GIVEN RECORDS -

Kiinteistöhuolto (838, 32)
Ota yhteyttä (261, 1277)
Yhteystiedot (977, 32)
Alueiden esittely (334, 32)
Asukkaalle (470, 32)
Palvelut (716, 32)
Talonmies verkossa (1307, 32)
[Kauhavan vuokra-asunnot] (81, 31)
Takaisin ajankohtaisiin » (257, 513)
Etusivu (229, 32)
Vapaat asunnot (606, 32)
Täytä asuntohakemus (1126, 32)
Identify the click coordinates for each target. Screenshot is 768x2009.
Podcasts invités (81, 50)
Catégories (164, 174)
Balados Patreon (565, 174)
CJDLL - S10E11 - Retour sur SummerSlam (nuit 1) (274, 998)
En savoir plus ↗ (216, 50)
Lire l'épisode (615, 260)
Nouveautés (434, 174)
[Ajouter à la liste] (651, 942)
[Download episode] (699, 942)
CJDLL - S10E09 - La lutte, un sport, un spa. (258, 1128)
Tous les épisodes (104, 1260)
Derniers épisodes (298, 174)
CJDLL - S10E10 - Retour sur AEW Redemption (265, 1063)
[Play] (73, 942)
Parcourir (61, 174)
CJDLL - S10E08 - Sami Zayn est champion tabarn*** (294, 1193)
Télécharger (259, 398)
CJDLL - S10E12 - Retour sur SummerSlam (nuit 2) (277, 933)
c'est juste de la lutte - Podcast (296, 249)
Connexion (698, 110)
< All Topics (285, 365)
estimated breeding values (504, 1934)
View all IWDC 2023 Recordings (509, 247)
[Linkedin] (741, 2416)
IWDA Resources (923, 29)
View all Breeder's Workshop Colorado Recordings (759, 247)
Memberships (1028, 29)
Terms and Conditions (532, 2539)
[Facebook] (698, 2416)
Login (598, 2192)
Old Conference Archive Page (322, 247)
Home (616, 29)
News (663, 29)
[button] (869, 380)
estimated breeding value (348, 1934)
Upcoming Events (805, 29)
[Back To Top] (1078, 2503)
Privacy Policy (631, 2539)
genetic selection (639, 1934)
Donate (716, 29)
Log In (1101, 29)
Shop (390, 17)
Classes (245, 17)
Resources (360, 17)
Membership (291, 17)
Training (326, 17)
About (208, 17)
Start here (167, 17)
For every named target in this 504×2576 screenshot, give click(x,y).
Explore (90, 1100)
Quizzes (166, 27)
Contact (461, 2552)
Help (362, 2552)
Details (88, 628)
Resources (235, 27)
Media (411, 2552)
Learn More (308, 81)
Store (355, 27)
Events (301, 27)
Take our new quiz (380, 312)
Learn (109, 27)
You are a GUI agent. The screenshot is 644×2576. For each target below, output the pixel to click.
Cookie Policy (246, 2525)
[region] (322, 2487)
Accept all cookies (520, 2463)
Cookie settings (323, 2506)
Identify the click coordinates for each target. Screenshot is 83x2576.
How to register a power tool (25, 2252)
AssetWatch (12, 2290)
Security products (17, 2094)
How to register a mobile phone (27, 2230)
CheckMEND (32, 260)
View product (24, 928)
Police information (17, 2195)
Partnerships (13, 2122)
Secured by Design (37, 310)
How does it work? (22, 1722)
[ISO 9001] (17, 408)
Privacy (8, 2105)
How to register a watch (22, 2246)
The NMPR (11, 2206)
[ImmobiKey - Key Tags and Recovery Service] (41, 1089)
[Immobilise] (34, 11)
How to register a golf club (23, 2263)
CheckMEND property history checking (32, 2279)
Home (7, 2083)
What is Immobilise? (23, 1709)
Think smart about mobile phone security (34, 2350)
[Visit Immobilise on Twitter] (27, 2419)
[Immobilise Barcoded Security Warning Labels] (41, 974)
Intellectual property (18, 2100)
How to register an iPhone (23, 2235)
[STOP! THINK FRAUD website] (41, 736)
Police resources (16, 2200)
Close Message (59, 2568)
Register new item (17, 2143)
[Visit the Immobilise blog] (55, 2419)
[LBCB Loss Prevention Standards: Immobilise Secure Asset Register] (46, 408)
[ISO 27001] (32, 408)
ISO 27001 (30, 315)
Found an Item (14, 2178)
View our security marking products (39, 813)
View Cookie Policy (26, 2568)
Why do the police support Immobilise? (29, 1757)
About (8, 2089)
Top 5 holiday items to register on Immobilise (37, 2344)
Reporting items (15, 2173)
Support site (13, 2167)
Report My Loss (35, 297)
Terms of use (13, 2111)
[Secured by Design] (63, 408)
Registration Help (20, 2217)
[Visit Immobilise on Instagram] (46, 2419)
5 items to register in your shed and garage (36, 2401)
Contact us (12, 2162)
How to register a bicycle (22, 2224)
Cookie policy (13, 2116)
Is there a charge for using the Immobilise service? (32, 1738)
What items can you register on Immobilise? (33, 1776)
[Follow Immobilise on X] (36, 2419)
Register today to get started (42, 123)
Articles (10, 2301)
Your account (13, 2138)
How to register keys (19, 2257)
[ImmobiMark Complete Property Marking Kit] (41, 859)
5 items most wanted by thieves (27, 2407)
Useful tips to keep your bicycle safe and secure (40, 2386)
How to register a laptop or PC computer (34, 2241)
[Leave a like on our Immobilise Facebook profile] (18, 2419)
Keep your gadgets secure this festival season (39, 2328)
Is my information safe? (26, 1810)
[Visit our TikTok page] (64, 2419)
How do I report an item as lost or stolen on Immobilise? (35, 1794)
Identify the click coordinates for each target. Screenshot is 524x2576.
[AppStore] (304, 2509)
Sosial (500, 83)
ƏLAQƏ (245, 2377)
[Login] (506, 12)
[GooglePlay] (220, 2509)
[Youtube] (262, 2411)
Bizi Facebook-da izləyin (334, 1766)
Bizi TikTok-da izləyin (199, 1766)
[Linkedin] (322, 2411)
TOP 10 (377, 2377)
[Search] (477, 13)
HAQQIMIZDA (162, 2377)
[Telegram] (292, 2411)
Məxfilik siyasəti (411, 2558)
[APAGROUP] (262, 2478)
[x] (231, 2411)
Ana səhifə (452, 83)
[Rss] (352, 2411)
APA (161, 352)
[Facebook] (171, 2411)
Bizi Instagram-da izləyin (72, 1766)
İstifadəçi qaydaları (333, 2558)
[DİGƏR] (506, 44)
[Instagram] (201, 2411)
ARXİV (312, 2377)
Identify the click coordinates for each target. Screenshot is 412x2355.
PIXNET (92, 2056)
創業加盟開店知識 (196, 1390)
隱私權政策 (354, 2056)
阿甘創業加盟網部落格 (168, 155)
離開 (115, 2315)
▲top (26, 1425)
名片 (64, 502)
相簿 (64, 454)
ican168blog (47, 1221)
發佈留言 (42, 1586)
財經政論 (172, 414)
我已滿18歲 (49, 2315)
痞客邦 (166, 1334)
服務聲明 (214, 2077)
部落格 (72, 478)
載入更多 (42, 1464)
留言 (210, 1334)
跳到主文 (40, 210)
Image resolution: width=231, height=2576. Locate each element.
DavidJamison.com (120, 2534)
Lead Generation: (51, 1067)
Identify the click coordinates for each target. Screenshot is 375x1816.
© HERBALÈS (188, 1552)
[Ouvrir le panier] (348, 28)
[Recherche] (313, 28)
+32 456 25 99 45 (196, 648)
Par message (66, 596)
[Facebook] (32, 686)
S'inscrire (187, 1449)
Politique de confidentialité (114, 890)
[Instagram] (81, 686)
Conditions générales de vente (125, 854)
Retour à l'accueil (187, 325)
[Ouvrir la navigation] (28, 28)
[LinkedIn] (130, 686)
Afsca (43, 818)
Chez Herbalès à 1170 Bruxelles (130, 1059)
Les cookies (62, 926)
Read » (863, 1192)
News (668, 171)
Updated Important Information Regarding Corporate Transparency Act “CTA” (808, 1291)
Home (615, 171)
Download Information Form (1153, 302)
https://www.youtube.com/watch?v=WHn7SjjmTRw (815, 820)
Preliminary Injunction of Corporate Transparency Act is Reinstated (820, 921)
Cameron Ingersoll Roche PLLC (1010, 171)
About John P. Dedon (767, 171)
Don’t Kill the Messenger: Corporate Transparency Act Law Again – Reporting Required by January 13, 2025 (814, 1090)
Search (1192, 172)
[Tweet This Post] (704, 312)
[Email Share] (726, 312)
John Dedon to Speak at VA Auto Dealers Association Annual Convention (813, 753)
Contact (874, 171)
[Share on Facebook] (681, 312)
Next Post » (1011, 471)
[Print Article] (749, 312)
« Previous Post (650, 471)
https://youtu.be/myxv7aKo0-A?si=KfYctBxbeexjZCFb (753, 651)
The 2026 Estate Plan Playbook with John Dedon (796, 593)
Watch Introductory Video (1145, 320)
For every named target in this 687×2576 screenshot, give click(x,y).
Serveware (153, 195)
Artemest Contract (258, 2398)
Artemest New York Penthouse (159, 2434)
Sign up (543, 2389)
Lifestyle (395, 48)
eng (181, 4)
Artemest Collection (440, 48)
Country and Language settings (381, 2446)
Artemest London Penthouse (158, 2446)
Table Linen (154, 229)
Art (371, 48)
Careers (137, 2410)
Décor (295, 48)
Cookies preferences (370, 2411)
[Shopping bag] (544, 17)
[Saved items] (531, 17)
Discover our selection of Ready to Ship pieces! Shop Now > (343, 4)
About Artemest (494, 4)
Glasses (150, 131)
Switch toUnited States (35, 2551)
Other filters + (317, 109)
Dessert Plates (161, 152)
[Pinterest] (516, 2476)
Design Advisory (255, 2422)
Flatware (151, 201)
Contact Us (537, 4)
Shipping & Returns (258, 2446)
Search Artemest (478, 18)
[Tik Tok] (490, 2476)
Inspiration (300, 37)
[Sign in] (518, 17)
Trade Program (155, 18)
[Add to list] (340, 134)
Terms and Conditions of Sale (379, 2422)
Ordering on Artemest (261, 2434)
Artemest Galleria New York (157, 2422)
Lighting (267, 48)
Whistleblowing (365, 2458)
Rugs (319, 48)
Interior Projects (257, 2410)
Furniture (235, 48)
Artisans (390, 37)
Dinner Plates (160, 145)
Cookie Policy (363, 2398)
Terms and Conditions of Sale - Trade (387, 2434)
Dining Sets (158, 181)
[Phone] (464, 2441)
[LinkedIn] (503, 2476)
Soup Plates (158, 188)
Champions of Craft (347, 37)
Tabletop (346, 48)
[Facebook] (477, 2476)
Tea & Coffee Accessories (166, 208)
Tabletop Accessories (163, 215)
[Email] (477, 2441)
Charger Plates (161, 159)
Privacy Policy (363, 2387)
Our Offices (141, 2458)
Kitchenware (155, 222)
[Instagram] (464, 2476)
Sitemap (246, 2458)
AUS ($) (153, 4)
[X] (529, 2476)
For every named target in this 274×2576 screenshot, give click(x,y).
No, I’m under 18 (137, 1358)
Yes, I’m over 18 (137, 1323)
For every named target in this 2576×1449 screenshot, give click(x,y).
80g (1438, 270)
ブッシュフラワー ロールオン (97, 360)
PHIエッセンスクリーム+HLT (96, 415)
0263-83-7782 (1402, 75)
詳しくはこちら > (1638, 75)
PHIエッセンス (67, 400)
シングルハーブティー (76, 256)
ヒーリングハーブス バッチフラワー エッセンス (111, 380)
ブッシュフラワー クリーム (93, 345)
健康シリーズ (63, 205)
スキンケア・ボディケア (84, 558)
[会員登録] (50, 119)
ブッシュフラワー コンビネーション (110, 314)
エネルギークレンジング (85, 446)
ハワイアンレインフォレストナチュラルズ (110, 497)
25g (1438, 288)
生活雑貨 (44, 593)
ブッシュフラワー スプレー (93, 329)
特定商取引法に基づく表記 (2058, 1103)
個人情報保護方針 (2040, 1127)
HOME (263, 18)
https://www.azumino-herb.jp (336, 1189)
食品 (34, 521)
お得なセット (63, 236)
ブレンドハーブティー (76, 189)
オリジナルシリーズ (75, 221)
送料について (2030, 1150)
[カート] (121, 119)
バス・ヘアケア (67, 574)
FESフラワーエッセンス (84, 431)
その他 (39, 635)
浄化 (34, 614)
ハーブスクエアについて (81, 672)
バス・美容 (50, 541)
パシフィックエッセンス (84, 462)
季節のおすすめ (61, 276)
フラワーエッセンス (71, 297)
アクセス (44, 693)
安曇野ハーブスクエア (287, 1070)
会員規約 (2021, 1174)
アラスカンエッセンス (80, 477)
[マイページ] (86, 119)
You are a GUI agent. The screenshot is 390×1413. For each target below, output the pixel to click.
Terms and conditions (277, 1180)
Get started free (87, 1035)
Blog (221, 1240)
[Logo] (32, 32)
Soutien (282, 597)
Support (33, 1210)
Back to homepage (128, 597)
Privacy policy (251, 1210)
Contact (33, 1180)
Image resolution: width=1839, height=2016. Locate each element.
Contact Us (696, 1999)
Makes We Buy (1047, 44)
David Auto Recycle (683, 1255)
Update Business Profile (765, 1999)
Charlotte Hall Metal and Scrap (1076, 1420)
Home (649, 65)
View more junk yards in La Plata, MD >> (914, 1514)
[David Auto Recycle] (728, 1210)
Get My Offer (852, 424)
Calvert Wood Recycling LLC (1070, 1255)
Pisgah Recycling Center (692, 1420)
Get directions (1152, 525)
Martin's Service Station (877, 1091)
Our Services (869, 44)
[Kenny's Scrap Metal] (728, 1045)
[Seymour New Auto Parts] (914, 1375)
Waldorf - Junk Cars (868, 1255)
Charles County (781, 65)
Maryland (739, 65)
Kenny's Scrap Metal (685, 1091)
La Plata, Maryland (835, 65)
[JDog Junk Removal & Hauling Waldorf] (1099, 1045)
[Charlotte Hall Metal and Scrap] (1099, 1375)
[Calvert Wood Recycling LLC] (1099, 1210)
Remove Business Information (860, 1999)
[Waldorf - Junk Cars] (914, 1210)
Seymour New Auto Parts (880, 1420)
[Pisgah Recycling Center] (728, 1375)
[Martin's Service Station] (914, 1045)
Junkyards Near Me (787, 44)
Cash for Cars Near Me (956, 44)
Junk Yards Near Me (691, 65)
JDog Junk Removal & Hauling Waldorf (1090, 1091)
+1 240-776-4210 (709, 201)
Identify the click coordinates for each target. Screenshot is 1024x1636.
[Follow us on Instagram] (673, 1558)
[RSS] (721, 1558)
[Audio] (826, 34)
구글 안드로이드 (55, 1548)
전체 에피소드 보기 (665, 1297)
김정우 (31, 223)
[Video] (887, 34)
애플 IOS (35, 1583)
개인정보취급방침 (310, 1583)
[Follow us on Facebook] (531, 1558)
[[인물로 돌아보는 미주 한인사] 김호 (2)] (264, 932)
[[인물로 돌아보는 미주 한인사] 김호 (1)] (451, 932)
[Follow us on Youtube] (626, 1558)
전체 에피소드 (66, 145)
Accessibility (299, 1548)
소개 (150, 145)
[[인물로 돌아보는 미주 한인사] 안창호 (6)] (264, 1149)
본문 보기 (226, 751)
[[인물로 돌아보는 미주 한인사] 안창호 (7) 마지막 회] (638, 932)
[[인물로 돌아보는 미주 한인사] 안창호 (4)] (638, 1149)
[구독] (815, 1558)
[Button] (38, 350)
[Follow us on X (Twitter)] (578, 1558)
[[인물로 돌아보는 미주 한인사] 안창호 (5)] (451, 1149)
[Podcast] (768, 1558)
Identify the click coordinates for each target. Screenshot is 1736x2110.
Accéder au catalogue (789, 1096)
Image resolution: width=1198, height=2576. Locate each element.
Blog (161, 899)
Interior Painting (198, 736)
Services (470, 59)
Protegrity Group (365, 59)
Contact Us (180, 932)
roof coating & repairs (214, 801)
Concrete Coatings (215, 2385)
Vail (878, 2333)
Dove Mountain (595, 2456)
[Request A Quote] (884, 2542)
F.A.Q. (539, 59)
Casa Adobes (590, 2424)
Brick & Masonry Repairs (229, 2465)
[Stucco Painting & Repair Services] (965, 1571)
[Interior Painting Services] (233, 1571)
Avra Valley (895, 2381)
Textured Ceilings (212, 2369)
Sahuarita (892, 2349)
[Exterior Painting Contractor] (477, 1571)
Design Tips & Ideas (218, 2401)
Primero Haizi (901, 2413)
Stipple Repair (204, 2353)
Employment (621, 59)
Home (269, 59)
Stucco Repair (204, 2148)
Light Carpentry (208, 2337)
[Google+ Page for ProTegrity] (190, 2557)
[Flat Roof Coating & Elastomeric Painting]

YOUR TASK - Go through the material above and output exactly the lines from the one containing "David Auto Recycle (683, 1255)" through the one containing "Kenny's Scrap Metal (685, 1091)".

WRITTEN RESPONSE -
David Auto Recycle (683, 1255)
Update Business Profile (765, 1999)
Charlotte Hall Metal and Scrap (1076, 1420)
Home (649, 65)
View more junk yards in La Plata, MD >> (914, 1514)
[David Auto Recycle] (728, 1210)
Get My Offer (852, 424)
Calvert Wood Recycling LLC (1070, 1255)
Pisgah Recycling Center (692, 1420)
Get directions (1152, 525)
Martin's Service Station (877, 1091)
Our Services (869, 44)
[Kenny's Scrap Metal] (728, 1045)
[Seymour New Auto Parts] (914, 1375)
Waldorf - Junk Cars (868, 1255)
Charles County (781, 65)
Maryland (739, 65)
Kenny's Scrap Metal (685, 1091)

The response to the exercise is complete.